Slight variations in jittered points is a minor annoyance—a major annoyance is when you tinker with settings in geom_label_repel() to make sure everything is nice and not overlapping, and then when you render the plot again, everything is in a completely different spot. This happens because the repelling is random, just like jittering. You want the randomness, but you want the randomness to be the same every time.

To ensure that the randomness is the same each time, you can set a seed. position_jitter() and geom_label_repel() both have seed arguments that you can use. Here’s a randomly jittered plot:

ggplot(penguins, aes(x = species, y = body_mass_g)) +
  geom_point(position = position_jitter(width = 0.25, height = 0, seed = 1234))

And here’s that same plot jittered again, but with the same randomness—it’s identical!

ggplot(penguins, aes(x = species, y = body_mass_g)) +
  geom_point(position = position_jitter(width = 0.25, height = 0, seed = 1234))

You can also use set.seed() separately outside of the function, which sets the seed for all random things in the document (though note that this doesn’t create the same plot that position_jitter(seed = 1234) does! There are technical reasons for this, but you don’t need to worry about that.)

set.seed(1234)

ggplot(penguins, aes(x = species, y = body_mass_g)) +
  geom_point(position = position_jitter(width = 0.25, height = 0))

2. How should we choose seeds?

What should you use a seed?
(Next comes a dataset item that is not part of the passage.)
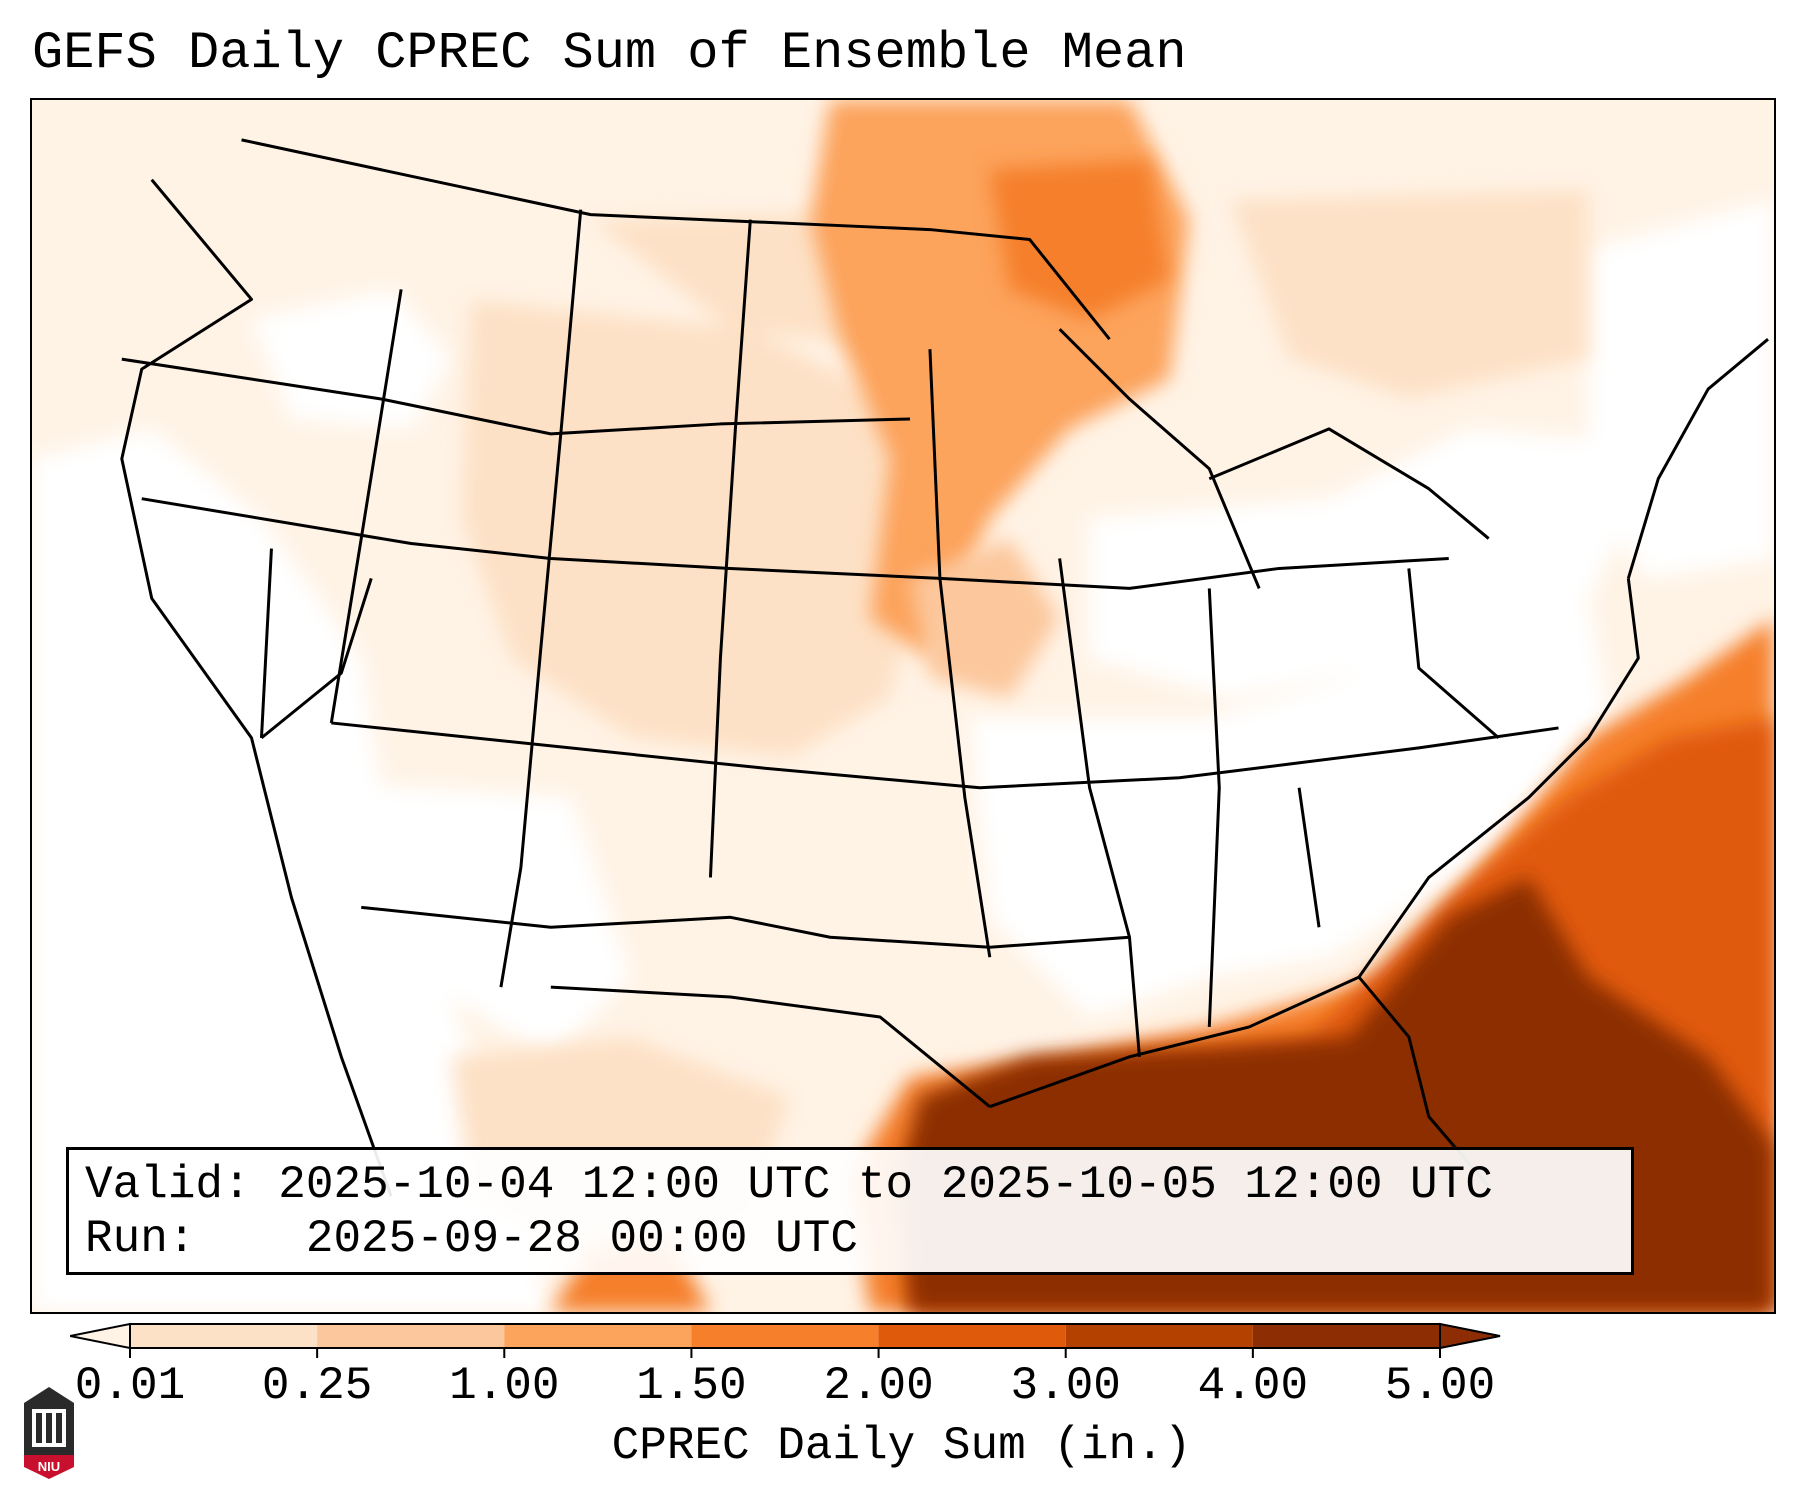  Describe the element at coordinates (902, 1446) in the screenshot. I see `colorbar-label: CPREC Daily Sum (in.)` at that location.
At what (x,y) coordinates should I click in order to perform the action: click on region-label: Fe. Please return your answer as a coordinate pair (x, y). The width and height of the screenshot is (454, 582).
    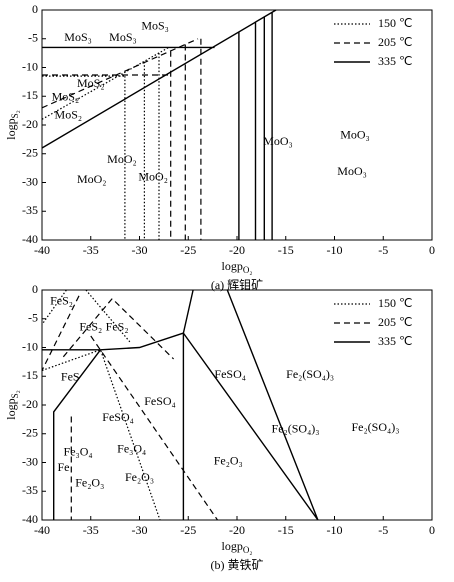
    Looking at the image, I should click on (63, 467).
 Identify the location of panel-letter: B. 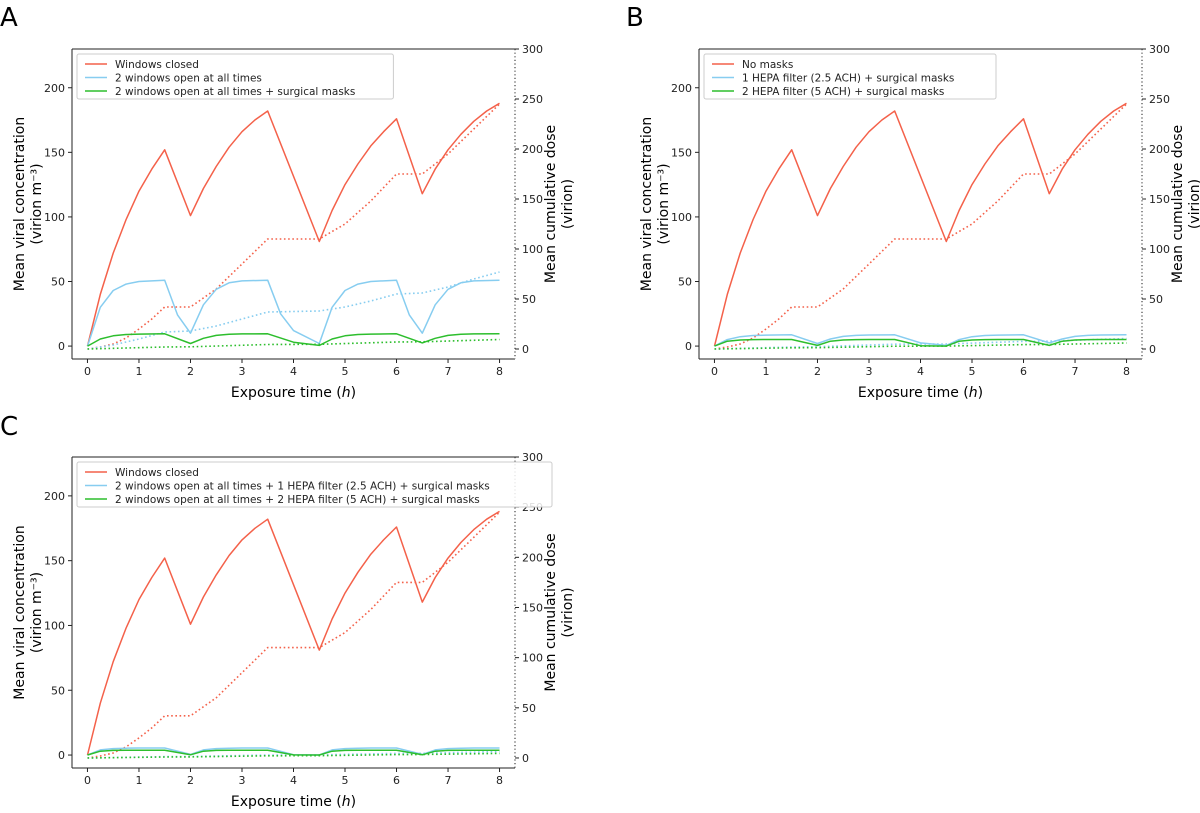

Whatever you want, really. In the slides, I had these as examples:

Quick ones:
- 1234(567)
- 1
Goofy/nerdy ones:
- 13 (common (un)lucky number)
- 42 (the answer to life, the universe, and everything)
- 8675309 (Jenny’s number)
- 24601 (Jean Valjean’s inmate number in Les Misérables)
Practical ones:
- The date of the analysis, like 20250715 for something written on July 15, 2025
- A truly random integer based on atmospheric noise from RANDOM.ORG

In practice, especially for plots and making sure jittered and repelled things look good and consistent, it doesn’t really matter what you use.

Here’s what I typically do:

For plotting things, I’ll generally just use 1234. If I’m not happy with the shuffling (like two labels are too close, or one point is jittered too far up or something), I’ll change it to 12345 or 123456 or 123 until it looks okay.
For analysis, I’ll generate some 6- or 7-digit integer at RANDOM.ORG and use that as the seed (I do this all the time! Check out this search of my GitHub repositories). This is especially important in things like Bayesian regression, which uses random simulations to calculate derivatives and do all sorts of mathy things. Seeds are crucial there for getting the same results every time.